Только мать знала, куда она направляется, да и то случайно — Елена позвонила ей накануне, чтобы узнать, как старушка себя чувствует.
— Мама, я завтра уезжаю на дачу к Нинке, — сказала она будто бы между прочим.
— К какой Нине? — удивилась мать.
— К Нинке. Помнишь, мы с ней в институте учились.
— А, к этой… — мать не договорила. Она никогда не любила Нину. — И надолго?
— Не знаю. Как получится.
Этот короткий разговор с матерью был единственной ниточкой, связывающей Елену Викторовну с её прежней жизнью. Вернее, не единственной. В сумке лежал конверт с письмом, которое она написала дочери. Но отправить его Елена Викторовна собиралась только через неделю, когда будет уверена, что её не вернут обратно, в привычную колею.

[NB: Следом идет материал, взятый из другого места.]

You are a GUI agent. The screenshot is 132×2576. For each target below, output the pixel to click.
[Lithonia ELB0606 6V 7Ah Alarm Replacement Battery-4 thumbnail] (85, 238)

Мужчина напротив поднял голову от книги и спросил:
— Далеко едете?
— До Павловска, — ответила Елена Викторовна.
— Отдыхать?
— Вроде того.
— К родственникам?
— К подруге.
Елена Викторовна не была расположена к разговору, и мужчина это понял. Он кивнул и снова уткнулся в книгу. За окном проплывали пригороды Москвы — серые пятиэтажки, заводские трубы, пустыри, заросшие бурьяном. Потом пейзаж сменился — потянулись дачные посёлки, поля, леса. Поезд шёл на юг, унося Елену Викторовну всё дальше от её прежней жизни.
Она закрыла глаза и попыталась вздремнуть, но сон не шёл. В голове крутились мысли — о дочери, о внуках, о том, как они сейчас пытаются до неё дозвониться, о том, что она наделала. Сомнения накатывали волнами, но Елена Викторовна упрямо отгоняла их. Сейчас не время сомневаться. Решение принято, и она доведёт дело до конца…
— Ты что, совсем из ума выжила? — голос Светланы, дочери Елены Викторовны, звенел от возмущения. — Мама не отвечает на звонки уже второй день! И ты молчала!
Анна Петровна, мать Елены Викторовны, сидела в своём любимом кресле и смотрела в окно. Ей было восемьдесят четыре года, но она сохранила ясность ума и твёрдость характера.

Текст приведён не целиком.